-- Opening Marker --

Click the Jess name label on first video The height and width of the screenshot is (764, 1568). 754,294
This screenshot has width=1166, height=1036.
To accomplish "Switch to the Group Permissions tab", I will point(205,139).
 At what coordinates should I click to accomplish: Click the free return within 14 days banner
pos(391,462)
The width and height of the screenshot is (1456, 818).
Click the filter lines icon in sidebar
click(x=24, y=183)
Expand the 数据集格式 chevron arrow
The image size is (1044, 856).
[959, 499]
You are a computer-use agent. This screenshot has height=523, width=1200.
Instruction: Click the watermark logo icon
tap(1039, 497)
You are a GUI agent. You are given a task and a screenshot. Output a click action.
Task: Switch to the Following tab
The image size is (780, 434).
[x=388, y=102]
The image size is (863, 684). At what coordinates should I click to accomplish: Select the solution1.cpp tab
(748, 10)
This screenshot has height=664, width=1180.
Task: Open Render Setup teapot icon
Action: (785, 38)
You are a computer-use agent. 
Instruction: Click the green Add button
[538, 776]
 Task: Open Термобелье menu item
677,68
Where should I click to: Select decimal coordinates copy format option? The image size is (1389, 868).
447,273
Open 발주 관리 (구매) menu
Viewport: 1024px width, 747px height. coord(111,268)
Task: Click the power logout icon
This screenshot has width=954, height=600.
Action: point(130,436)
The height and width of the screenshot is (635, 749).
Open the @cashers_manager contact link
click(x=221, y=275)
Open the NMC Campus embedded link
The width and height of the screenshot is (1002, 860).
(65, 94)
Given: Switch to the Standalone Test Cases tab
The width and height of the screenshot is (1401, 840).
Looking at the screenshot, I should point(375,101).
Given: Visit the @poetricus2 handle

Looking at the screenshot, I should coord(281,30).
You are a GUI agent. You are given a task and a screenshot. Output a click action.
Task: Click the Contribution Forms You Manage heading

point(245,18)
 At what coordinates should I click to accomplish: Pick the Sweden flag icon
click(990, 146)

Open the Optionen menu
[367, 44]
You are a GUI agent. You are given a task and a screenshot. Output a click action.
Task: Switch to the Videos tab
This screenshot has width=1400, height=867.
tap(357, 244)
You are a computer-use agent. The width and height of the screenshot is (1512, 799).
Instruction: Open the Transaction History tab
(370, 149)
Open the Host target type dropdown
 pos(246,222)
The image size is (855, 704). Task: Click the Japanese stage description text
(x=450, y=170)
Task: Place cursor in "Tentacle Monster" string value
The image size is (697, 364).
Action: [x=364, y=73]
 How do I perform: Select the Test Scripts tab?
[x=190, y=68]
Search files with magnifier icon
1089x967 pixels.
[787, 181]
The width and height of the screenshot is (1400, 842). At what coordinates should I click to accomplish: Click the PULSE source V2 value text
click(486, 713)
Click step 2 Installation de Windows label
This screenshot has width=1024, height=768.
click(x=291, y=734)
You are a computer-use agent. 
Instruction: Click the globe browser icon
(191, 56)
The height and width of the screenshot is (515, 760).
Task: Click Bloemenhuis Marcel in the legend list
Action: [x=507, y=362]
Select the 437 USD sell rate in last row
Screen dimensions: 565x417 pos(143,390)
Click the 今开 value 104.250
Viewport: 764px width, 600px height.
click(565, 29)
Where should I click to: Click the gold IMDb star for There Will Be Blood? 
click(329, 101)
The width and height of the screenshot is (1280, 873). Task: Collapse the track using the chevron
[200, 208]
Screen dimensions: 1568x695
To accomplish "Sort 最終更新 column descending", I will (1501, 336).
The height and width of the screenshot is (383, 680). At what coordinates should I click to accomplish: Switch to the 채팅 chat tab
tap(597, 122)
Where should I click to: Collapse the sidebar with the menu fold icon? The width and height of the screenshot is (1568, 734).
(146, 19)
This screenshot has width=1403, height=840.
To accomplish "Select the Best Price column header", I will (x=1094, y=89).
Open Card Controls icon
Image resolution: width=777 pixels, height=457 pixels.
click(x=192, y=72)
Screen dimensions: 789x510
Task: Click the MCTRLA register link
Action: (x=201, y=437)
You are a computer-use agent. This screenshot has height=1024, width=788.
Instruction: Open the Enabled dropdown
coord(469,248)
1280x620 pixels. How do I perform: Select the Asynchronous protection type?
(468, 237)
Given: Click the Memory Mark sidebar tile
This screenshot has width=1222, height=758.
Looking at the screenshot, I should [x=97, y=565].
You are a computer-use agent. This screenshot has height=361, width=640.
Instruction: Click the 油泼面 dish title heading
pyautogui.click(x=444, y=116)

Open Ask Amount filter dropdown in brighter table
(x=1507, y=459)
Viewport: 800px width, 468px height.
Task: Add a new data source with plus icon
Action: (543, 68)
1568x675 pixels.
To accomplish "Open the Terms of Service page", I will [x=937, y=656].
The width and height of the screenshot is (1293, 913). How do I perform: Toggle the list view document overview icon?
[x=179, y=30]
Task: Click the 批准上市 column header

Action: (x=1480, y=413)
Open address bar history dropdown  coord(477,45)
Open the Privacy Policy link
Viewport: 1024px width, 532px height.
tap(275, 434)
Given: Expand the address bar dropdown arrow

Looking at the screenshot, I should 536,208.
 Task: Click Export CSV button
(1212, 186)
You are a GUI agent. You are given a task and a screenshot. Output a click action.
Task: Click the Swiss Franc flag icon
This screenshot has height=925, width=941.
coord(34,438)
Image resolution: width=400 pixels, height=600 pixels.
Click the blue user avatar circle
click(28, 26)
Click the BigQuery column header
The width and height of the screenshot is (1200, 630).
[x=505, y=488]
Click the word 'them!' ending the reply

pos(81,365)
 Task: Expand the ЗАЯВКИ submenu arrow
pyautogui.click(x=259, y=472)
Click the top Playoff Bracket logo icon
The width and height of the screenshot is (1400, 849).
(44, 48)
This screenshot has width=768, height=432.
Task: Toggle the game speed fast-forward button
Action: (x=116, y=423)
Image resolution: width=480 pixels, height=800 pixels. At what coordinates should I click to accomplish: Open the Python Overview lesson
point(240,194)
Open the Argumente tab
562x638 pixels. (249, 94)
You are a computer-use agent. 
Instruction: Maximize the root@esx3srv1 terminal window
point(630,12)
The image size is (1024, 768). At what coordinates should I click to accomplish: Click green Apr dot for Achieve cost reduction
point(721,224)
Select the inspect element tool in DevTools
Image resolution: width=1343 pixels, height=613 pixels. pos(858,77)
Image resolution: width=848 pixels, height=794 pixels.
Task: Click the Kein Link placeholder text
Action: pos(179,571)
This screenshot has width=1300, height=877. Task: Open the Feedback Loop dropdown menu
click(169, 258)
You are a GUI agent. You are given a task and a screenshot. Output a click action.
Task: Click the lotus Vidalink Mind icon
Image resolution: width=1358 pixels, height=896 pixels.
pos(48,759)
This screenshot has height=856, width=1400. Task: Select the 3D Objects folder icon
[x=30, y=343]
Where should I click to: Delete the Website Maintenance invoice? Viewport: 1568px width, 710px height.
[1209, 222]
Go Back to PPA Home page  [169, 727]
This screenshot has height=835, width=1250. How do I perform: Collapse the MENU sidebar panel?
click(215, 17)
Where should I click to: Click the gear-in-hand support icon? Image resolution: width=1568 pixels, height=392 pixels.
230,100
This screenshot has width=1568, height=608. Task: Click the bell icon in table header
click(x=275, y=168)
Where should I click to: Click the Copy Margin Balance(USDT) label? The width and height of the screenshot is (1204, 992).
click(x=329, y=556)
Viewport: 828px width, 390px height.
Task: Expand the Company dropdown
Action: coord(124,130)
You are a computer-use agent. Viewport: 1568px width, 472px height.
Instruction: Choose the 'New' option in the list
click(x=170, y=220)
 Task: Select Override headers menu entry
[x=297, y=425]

-- Closing Marker --

__What is required__
Once more, write out the records in full, exactly as they appear.

__Written response__
Click the Jess name label on first video The height and width of the screenshot is (764, 1568). 754,294
This screenshot has width=1166, height=1036.
To accomplish "Switch to the Group Permissions tab", I will point(205,139).
 At what coordinates should I click to accomplish: Click the free return within 14 days banner
pos(391,462)
The width and height of the screenshot is (1456, 818).
Click the filter lines icon in sidebar
click(x=24, y=183)
Expand the 数据集格式 chevron arrow
The image size is (1044, 856).
[959, 499]
You are a computer-use agent. This screenshot has height=523, width=1200.
Instruction: Click the watermark logo icon
tap(1039, 497)
You are a GUI agent. You are given a task and a screenshot. Output a click action.
Task: Switch to the Following tab
The image size is (780, 434).
[x=388, y=102]
The image size is (863, 684). At what coordinates should I click to accomplish: Select the solution1.cpp tab
(748, 10)
This screenshot has height=664, width=1180.
Task: Open Render Setup teapot icon
Action: (785, 38)
You are a computer-use agent. 
Instruction: Click the green Add button
[538, 776]
 Task: Open Термобелье menu item
677,68
Where should I click to: Select decimal coordinates copy format option? The image size is (1389, 868).
447,273
Open 발주 관리 (구매) menu
Viewport: 1024px width, 747px height. coord(111,268)
Task: Click the power logout icon
This screenshot has width=954, height=600.
Action: point(130,436)
The height and width of the screenshot is (635, 749).
Open the @cashers_manager contact link
click(x=221, y=275)
Open the NMC Campus embedded link
The width and height of the screenshot is (1002, 860).
(65, 94)
Given: Switch to the Standalone Test Cases tab
The width and height of the screenshot is (1401, 840).
Looking at the screenshot, I should point(375,101).
Given: Visit the @poetricus2 handle

Looking at the screenshot, I should coord(281,30).
You are a GUI agent. You are given a task and a screenshot. Output a click action.
Task: Click the Contribution Forms You Manage heading

point(245,18)
 At what coordinates should I click to accomplish: Pick the Sweden flag icon
click(990, 146)

Open the Optionen menu
[367, 44]
You are a GUI agent. You are given a task and a screenshot. Output a click action.
Task: Switch to the Videos tab
This screenshot has width=1400, height=867.
tap(357, 244)
You are a computer-use agent. The width and height of the screenshot is (1512, 799).
Instruction: Open the Transaction History tab
(370, 149)
Open the Host target type dropdown
 pos(246,222)
The image size is (855, 704). Task: Click the Japanese stage description text
(x=450, y=170)
Task: Place cursor in "Tentacle Monster" string value
The image size is (697, 364).
Action: [x=364, y=73]
 How do I perform: Select the Test Scripts tab?
[x=190, y=68]
Search files with magnifier icon
1089x967 pixels.
[787, 181]
The width and height of the screenshot is (1400, 842). At what coordinates should I click to accomplish: Click the PULSE source V2 value text
click(486, 713)
Click step 2 Installation de Windows label
This screenshot has width=1024, height=768.
click(x=291, y=734)
You are a computer-use agent. 
Instruction: Click the globe browser icon
(191, 56)
The height and width of the screenshot is (515, 760).
Task: Click Bloemenhuis Marcel in the legend list
Action: [x=507, y=362]
Select the 437 USD sell rate in last row
Screen dimensions: 565x417 pos(143,390)
Click the 今开 value 104.250
Viewport: 764px width, 600px height.
click(565, 29)
Where should I click to: Click the gold IMDb star for There Will Be Blood? 
click(329, 101)
The width and height of the screenshot is (1280, 873). Task: Collapse the track using the chevron
[200, 208]
Screen dimensions: 1568x695
To accomplish "Sort 最終更新 column descending", I will (1501, 336).
The height and width of the screenshot is (383, 680). At what coordinates should I click to accomplish: Switch to the 채팅 chat tab
tap(597, 122)
Where should I click to: Collapse the sidebar with the menu fold icon? The width and height of the screenshot is (1568, 734).
(146, 19)
This screenshot has width=1403, height=840.
To accomplish "Select the Best Price column header", I will (x=1094, y=89).
Open Card Controls icon
Image resolution: width=777 pixels, height=457 pixels.
click(x=192, y=72)
Screen dimensions: 789x510
Task: Click the MCTRLA register link
Action: (x=201, y=437)
You are a computer-use agent. This screenshot has height=1024, width=788.
Instruction: Open the Enabled dropdown
coord(469,248)
1280x620 pixels. How do I perform: Select the Asynchronous protection type?
(468, 237)
Given: Click the Memory Mark sidebar tile
This screenshot has width=1222, height=758.
Looking at the screenshot, I should [x=97, y=565].
You are a computer-use agent. This screenshot has height=361, width=640.
Instruction: Click the 油泼面 dish title heading
pyautogui.click(x=444, y=116)

Open Ask Amount filter dropdown in brighter table
(x=1507, y=459)
Viewport: 800px width, 468px height.
Task: Add a new data source with plus icon
Action: (543, 68)
1568x675 pixels.
To accomplish "Open the Terms of Service page", I will [x=937, y=656].
The width and height of the screenshot is (1293, 913). How do I perform: Toggle the list view document overview icon?
[x=179, y=30]
Task: Click the 批准上市 column header

Action: (x=1480, y=413)
Open address bar history dropdown  coord(477,45)
Open the Privacy Policy link
Viewport: 1024px width, 532px height.
tap(275, 434)
Given: Expand the address bar dropdown arrow

Looking at the screenshot, I should 536,208.
 Task: Click Export CSV button
(1212, 186)
You are a GUI agent. You are given a task and a screenshot. Output a click action.
Task: Click the Swiss Franc flag icon
This screenshot has height=925, width=941.
coord(34,438)
Image resolution: width=400 pixels, height=600 pixels.
Click the blue user avatar circle
click(28, 26)
Click the BigQuery column header
The width and height of the screenshot is (1200, 630).
[x=505, y=488]
Click the word 'them!' ending the reply

pos(81,365)
 Task: Expand the ЗАЯВКИ submenu arrow
pyautogui.click(x=259, y=472)
Click the top Playoff Bracket logo icon
The width and height of the screenshot is (1400, 849).
(44, 48)
This screenshot has width=768, height=432.
Task: Toggle the game speed fast-forward button
Action: (x=116, y=423)
Image resolution: width=480 pixels, height=800 pixels. At what coordinates should I click to accomplish: Open the Python Overview lesson
point(240,194)
Open the Argumente tab
562x638 pixels. (249, 94)
You are a computer-use agent. 
Instruction: Maximize the root@esx3srv1 terminal window
point(630,12)
The image size is (1024, 768). At what coordinates should I click to accomplish: Click green Apr dot for Achieve cost reduction
point(721,224)
Select the inspect element tool in DevTools
Image resolution: width=1343 pixels, height=613 pixels. pos(858,77)
Image resolution: width=848 pixels, height=794 pixels.
Task: Click the Kein Link placeholder text
Action: pos(179,571)
This screenshot has width=1300, height=877. Task: Open the Feedback Loop dropdown menu
click(169, 258)
You are a GUI agent. You are given a task and a screenshot. Output a click action.
Task: Click the lotus Vidalink Mind icon
Image resolution: width=1358 pixels, height=896 pixels.
pos(48,759)
This screenshot has height=856, width=1400. Task: Select the 3D Objects folder icon
[x=30, y=343]
Where should I click to: Delete the Website Maintenance invoice? Viewport: 1568px width, 710px height.
[1209, 222]
Go Back to PPA Home page  [169, 727]
This screenshot has height=835, width=1250. How do I perform: Collapse the MENU sidebar panel?
click(215, 17)
Where should I click to: Click the gear-in-hand support icon? Image resolution: width=1568 pixels, height=392 pixels.
230,100
This screenshot has width=1568, height=608. Task: Click the bell icon in table header
click(x=275, y=168)
Where should I click to: Click the Copy Margin Balance(USDT) label? The width and height of the screenshot is (1204, 992).
click(x=329, y=556)
Viewport: 828px width, 390px height.
Task: Expand the Company dropdown
Action: coord(124,130)
You are a computer-use agent. Viewport: 1568px width, 472px height.
Instruction: Choose the 'New' option in the list
click(x=170, y=220)
 Task: Select Override headers menu entry
[x=297, y=425]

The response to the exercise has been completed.